AIM OF THE TASK: Return each line of the data that follows exactly as it reads.

%%

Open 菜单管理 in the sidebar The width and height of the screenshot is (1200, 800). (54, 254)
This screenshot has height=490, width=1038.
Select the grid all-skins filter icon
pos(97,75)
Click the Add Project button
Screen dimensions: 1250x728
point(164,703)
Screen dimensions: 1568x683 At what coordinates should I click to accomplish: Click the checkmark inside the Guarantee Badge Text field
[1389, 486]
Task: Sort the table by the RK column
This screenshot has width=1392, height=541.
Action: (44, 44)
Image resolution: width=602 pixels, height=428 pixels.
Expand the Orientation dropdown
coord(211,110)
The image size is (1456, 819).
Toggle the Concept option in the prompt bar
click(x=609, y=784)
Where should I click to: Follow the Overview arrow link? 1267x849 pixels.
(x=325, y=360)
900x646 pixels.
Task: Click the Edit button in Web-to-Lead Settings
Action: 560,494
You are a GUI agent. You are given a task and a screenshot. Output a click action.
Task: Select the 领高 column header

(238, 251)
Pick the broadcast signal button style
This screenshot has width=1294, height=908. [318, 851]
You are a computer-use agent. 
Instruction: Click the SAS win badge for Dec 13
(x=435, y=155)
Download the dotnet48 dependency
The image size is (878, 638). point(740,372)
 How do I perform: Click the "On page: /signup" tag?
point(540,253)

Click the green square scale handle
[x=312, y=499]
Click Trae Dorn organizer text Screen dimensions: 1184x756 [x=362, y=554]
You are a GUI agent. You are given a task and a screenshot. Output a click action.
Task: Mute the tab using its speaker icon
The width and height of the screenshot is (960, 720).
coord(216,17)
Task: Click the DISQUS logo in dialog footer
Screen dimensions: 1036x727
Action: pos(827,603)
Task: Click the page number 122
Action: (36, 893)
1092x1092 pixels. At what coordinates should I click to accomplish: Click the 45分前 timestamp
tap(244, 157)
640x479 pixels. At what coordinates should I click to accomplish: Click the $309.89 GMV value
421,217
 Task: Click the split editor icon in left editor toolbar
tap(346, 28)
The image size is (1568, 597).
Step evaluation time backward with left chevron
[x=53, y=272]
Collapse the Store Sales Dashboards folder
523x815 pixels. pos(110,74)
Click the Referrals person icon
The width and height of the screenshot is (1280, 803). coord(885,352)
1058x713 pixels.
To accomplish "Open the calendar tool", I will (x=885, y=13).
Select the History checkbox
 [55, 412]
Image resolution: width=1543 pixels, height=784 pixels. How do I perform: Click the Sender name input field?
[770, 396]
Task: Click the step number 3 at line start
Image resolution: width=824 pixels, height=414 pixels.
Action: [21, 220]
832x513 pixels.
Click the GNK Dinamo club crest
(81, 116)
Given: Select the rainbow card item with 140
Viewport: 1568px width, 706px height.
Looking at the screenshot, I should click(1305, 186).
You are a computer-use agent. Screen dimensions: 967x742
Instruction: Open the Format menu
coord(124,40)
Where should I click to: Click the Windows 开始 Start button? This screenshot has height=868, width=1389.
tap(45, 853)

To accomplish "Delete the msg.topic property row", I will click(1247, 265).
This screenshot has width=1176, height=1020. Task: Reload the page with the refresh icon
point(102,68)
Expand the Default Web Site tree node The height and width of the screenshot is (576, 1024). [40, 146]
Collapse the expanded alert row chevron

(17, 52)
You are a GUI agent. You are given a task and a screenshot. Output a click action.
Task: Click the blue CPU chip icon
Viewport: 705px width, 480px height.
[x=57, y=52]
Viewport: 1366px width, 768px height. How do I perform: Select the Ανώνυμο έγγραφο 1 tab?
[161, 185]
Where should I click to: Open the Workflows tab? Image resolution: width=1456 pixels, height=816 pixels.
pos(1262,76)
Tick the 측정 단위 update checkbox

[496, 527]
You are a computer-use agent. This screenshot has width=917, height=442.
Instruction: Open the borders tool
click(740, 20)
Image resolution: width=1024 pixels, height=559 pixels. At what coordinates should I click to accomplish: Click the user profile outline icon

%%

WRITTEN REPLY:
Open 菜单管理 in the sidebar The width and height of the screenshot is (1200, 800). (54, 254)
This screenshot has height=490, width=1038.
Select the grid all-skins filter icon
pos(97,75)
Click the Add Project button
Screen dimensions: 1250x728
point(164,703)
Screen dimensions: 1568x683 At what coordinates should I click to accomplish: Click the checkmark inside the Guarantee Badge Text field
[1389, 486]
Task: Sort the table by the RK column
This screenshot has width=1392, height=541.
Action: (44, 44)
Image resolution: width=602 pixels, height=428 pixels.
Expand the Orientation dropdown
coord(211,110)
The image size is (1456, 819).
Toggle the Concept option in the prompt bar
click(x=609, y=784)
Where should I click to: Follow the Overview arrow link? 1267x849 pixels.
(x=325, y=360)
900x646 pixels.
Task: Click the Edit button in Web-to-Lead Settings
Action: 560,494
You are a GUI agent. You are given a task and a screenshot. Output a click action.
Task: Select the 领高 column header

(238, 251)
Pick the broadcast signal button style
This screenshot has width=1294, height=908. [318, 851]
You are a computer-use agent. 
Instruction: Click the SAS win badge for Dec 13
(x=435, y=155)
Download the dotnet48 dependency
The image size is (878, 638). point(740,372)
 How do I perform: Click the "On page: /signup" tag?
point(540,253)

Click the green square scale handle
[x=312, y=499]
Click Trae Dorn organizer text Screen dimensions: 1184x756 [x=362, y=554]
You are a GUI agent. You are given a task and a screenshot. Output a click action.
Task: Mute the tab using its speaker icon
The width and height of the screenshot is (960, 720).
coord(216,17)
Task: Click the DISQUS logo in dialog footer
Screen dimensions: 1036x727
Action: pos(827,603)
Task: Click the page number 122
Action: (36, 893)
1092x1092 pixels. At what coordinates should I click to accomplish: Click the 45分前 timestamp
tap(244, 157)
640x479 pixels. At what coordinates should I click to accomplish: Click the $309.89 GMV value
421,217
 Task: Click the split editor icon in left editor toolbar
tap(346, 28)
The image size is (1568, 597).
Step evaluation time backward with left chevron
[x=53, y=272]
Collapse the Store Sales Dashboards folder
523x815 pixels. pos(110,74)
Click the Referrals person icon
The width and height of the screenshot is (1280, 803). coord(885,352)
1058x713 pixels.
To accomplish "Open the calendar tool", I will (x=885, y=13).
Select the History checkbox
 [55, 412]
Image resolution: width=1543 pixels, height=784 pixels. How do I perform: Click the Sender name input field?
[770, 396]
Task: Click the step number 3 at line start
Image resolution: width=824 pixels, height=414 pixels.
Action: [21, 220]
832x513 pixels.
Click the GNK Dinamo club crest
(81, 116)
Given: Select the rainbow card item with 140
Viewport: 1568px width, 706px height.
Looking at the screenshot, I should click(1305, 186).
You are a computer-use agent. Screen dimensions: 967x742
Instruction: Open the Format menu
coord(124,40)
Where should I click to: Click the Windows 开始 Start button? This screenshot has height=868, width=1389.
tap(45, 853)

To accomplish "Delete the msg.topic property row", I will click(1247, 265).
This screenshot has width=1176, height=1020. Task: Reload the page with the refresh icon
point(102,68)
Expand the Default Web Site tree node The height and width of the screenshot is (576, 1024). [40, 146]
Collapse the expanded alert row chevron

(17, 52)
You are a GUI agent. You are given a task and a screenshot. Output a click action.
Task: Click the blue CPU chip icon
Viewport: 705px width, 480px height.
[x=57, y=52]
Viewport: 1366px width, 768px height. How do I perform: Select the Ανώνυμο έγγραφο 1 tab?
[161, 185]
Where should I click to: Open the Workflows tab? Image resolution: width=1456 pixels, height=816 pixels.
pos(1262,76)
Tick the 측정 단위 update checkbox

[496, 527]
You are a computer-use agent. This screenshot has width=917, height=442.
Instruction: Open the borders tool
click(740, 20)
Image resolution: width=1024 pixels, height=559 pixels. At what coordinates should I click to accomplish: Click the user profile outline icon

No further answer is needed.